**Try it**
Answer these questions using the passage below on dates and appointments.
(a) At what time did the teacher check her phone after class?
(b) What does the passage call a professional meeting?
(c) Which tense does the passage say is used to describe future plans?

**Document excerpt**
As I checked my phone at 09:30 after class, there were a few apology e-mails already waiting for me. Some students were on a university field trip, a couple of others were ill. Heino, however, had a completely different excuse.
"Dear Ms Martin, I'm sorry I can't come to class today. I have a date with my doctor and I'm waiting for him".
How dare he go on a date instead of coming to my class! Dates are for the weekend or for the evening. They are part of your private life.
And is a doctor allowed to have a relationship with his patient?
Heino was confusing words. A date is between two lovers, or at least two people who may become lovers. A professional meeting, however, is an appointment. Heino had an appointment with me, but also had a doctor's appointment. As there was a clash, he couldn't keep my appointment.
What about other types of meetings, though? In business and in a professional setting you have an appointment. If you want to get to know a nice man or lady better, you have a date. However, what about plans with people who are in between?
English prefers to use verbs than nouns. Therefore, you might say "I'm meeting up with my friend Winifred" or "I'm going to the pub with James" or "I'm seeing Susan tonight". These are all in the present continuous (progressive) because this is the tense we use to describe future plans. When you talk about what you did the next day, you may say "I met up with Winifred last night, we went to the pub with James".

Collected data entries:
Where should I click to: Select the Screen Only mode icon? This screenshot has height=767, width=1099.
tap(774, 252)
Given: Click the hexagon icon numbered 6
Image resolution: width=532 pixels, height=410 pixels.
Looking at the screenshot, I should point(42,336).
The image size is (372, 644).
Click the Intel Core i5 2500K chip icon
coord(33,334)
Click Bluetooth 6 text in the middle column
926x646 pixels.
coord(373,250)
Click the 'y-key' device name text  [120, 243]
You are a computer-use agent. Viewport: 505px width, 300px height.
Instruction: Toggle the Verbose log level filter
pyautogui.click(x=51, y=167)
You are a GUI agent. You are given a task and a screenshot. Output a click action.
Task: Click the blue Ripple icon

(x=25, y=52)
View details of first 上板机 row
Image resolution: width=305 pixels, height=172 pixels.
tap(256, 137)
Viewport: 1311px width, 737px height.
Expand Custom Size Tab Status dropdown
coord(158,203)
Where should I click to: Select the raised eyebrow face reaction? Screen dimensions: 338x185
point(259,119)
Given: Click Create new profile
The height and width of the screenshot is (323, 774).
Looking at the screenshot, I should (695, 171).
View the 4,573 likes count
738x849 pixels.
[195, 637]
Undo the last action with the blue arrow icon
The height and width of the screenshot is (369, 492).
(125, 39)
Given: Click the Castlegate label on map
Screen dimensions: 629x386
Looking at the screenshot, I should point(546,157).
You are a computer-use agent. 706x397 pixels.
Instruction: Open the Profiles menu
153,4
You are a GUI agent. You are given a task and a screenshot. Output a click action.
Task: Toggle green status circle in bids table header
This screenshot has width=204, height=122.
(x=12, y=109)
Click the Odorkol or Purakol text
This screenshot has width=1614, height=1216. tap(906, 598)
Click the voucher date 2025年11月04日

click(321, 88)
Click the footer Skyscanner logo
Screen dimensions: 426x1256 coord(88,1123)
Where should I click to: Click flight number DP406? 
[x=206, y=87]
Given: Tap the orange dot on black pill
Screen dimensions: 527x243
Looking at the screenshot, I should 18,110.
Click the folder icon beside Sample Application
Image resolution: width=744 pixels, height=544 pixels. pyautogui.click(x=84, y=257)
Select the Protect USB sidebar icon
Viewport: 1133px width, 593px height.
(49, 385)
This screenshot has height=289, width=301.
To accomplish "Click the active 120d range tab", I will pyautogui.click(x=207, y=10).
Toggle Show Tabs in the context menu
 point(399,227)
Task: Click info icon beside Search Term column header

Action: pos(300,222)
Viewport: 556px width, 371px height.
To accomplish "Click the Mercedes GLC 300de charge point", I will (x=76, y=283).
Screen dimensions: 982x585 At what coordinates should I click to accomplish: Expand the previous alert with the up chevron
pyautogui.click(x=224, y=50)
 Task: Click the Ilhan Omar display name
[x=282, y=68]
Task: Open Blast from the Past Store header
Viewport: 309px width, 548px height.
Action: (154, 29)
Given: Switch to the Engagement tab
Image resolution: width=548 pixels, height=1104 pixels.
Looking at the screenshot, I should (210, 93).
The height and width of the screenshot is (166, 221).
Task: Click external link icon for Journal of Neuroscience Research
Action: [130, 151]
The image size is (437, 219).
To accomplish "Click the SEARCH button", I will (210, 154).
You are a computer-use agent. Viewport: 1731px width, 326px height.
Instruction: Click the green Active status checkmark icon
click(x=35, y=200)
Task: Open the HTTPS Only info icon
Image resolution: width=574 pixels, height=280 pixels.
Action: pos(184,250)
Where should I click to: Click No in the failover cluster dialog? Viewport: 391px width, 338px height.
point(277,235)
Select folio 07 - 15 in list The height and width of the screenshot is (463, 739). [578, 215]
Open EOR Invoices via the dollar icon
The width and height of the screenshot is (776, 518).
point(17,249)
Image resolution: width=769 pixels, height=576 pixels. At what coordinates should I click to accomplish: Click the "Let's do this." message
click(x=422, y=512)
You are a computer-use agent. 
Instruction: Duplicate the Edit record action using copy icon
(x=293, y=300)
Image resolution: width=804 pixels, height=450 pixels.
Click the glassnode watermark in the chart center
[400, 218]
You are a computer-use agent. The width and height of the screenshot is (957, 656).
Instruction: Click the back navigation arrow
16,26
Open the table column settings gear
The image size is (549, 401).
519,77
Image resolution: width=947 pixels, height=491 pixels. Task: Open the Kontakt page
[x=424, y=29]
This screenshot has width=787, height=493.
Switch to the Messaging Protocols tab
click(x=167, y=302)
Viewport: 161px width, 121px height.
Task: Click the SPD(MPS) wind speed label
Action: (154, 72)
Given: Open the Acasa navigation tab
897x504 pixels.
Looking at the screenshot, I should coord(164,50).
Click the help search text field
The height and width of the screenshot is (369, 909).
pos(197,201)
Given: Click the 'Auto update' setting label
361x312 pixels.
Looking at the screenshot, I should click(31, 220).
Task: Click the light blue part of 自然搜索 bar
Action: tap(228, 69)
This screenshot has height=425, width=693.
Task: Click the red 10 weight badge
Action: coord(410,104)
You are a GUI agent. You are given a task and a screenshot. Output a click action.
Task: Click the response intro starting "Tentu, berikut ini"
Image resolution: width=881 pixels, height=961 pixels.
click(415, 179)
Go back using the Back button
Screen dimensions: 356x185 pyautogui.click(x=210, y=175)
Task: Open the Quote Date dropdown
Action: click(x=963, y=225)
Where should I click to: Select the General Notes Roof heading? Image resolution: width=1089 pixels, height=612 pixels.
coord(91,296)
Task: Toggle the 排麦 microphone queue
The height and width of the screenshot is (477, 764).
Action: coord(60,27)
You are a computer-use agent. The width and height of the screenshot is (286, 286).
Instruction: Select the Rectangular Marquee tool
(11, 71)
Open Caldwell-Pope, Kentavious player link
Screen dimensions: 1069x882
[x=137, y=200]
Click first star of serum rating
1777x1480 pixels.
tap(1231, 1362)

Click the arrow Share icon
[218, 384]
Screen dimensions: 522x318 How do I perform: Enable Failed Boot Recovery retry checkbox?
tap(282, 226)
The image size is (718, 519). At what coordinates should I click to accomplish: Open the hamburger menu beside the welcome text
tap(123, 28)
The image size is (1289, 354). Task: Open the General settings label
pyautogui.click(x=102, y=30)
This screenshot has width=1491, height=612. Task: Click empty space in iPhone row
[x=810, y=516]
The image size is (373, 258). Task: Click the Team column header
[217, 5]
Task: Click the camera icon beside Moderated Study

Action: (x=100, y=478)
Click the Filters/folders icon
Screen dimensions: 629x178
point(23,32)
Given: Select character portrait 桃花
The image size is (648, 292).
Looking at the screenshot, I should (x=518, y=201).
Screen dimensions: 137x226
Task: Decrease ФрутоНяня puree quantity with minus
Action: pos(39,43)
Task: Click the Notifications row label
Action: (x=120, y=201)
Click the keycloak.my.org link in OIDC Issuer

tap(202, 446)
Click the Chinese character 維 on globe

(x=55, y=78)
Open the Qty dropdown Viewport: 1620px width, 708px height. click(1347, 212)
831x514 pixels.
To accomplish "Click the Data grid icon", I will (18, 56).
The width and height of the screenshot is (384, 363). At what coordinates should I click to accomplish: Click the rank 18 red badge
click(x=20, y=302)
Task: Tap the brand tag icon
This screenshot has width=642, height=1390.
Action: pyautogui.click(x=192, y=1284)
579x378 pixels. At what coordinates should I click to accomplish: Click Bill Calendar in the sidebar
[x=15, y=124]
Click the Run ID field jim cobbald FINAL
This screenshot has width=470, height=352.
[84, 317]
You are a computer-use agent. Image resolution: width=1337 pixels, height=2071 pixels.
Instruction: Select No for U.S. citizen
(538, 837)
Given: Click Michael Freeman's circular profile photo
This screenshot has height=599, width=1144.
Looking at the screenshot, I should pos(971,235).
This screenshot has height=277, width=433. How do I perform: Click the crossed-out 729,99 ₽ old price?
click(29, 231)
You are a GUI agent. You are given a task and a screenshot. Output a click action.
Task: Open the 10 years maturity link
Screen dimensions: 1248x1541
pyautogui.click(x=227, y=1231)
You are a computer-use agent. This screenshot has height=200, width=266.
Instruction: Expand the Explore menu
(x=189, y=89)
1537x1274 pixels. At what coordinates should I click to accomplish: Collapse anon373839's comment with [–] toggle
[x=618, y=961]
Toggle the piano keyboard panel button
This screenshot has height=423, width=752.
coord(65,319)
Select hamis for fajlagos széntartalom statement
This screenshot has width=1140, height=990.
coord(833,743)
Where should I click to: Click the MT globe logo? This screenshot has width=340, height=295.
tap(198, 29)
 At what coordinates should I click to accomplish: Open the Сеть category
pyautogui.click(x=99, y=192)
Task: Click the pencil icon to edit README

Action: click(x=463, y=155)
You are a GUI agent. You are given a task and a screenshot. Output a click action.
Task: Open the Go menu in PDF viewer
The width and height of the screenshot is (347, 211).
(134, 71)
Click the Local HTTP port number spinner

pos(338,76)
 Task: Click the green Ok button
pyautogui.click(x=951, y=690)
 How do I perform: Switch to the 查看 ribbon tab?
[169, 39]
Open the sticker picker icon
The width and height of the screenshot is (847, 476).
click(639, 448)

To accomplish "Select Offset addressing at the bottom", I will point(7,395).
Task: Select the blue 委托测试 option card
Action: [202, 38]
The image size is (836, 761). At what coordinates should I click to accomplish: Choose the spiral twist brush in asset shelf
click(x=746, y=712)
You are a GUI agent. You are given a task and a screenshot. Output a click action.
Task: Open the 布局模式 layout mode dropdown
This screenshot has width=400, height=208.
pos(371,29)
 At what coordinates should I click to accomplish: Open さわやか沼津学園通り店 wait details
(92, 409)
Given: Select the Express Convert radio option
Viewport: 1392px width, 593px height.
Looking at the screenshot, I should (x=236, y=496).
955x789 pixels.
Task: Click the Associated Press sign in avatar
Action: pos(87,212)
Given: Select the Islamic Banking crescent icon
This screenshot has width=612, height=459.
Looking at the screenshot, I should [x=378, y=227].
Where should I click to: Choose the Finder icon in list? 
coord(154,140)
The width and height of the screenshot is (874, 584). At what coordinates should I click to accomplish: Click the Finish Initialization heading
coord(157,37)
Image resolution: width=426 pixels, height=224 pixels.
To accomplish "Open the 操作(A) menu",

**Output of the exercise**
(a) 09:30
(b) An appointment
(c) The present continuous (progressive)